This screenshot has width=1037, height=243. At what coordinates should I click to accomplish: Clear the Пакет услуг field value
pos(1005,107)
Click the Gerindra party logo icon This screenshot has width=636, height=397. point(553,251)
════
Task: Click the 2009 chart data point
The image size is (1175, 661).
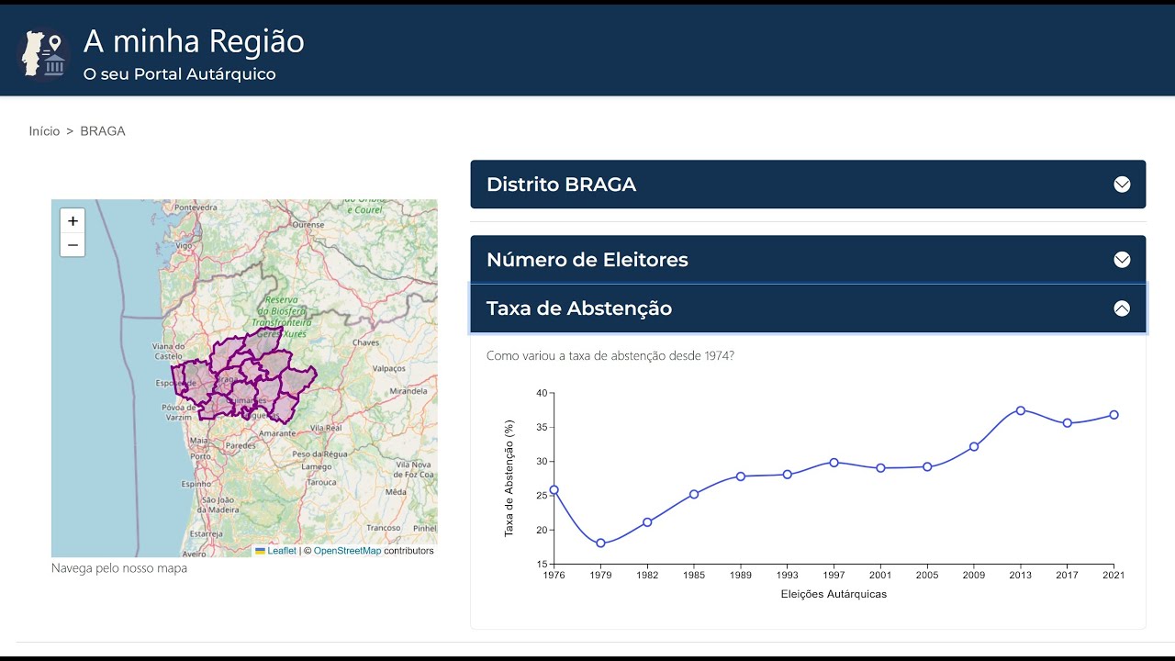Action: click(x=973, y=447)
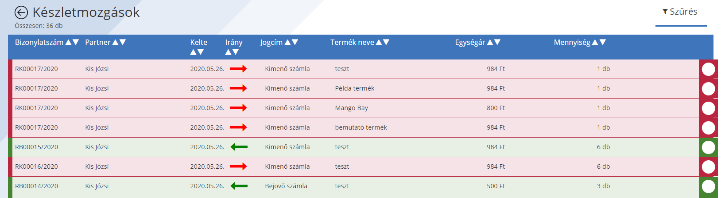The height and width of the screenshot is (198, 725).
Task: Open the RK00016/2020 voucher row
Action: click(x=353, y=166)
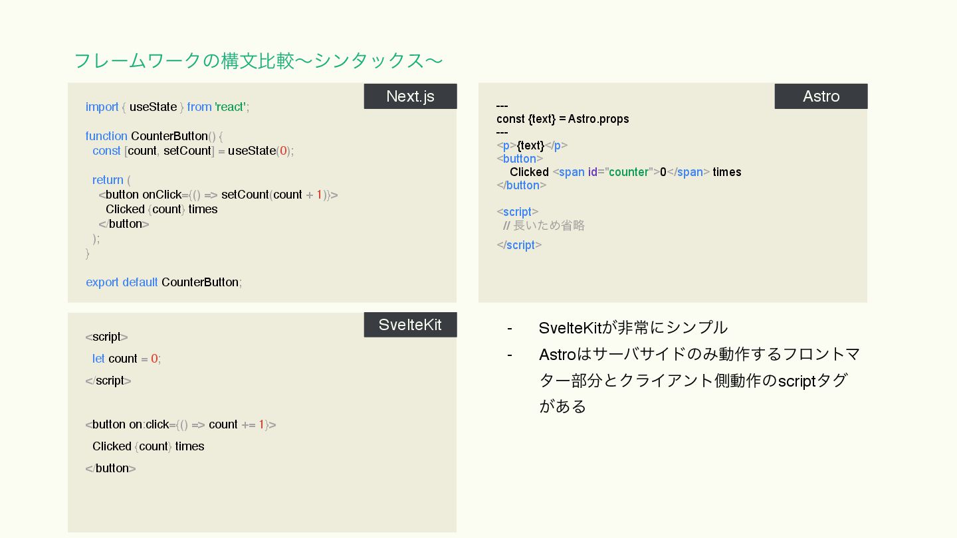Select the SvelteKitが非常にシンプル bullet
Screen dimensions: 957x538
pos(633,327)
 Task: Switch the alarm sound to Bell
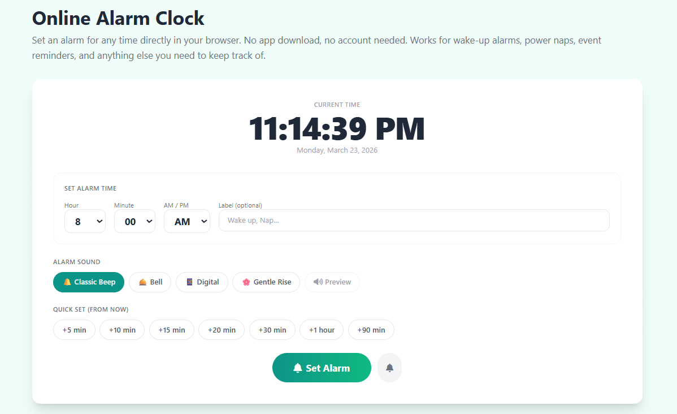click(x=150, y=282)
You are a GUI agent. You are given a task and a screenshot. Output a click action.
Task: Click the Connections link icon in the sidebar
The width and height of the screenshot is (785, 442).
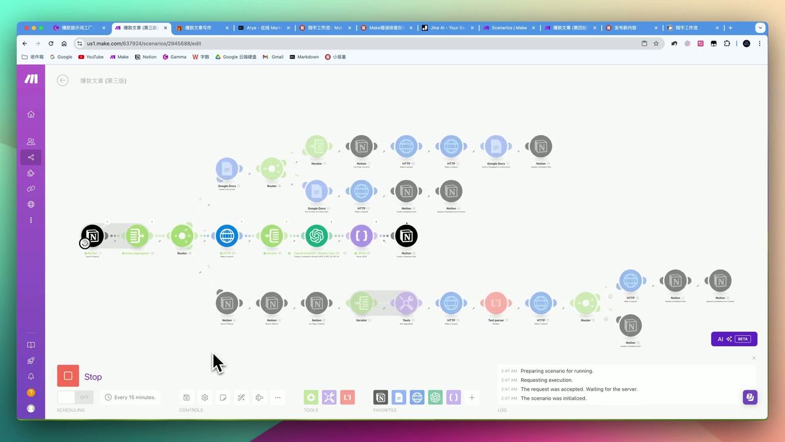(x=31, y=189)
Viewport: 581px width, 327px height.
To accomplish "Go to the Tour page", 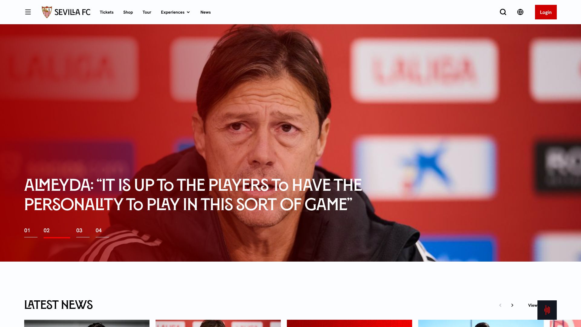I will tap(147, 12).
════
▸ **REQUIREMENT**
Every line of the listing above that includes "icon" should be copied out.

▸ **SOLUTION TO THIS EXERCISE**
Click the Gerindra party logo icon This screenshot has width=636, height=397. point(553,251)
Task: Click the Connections link icon in the sidebar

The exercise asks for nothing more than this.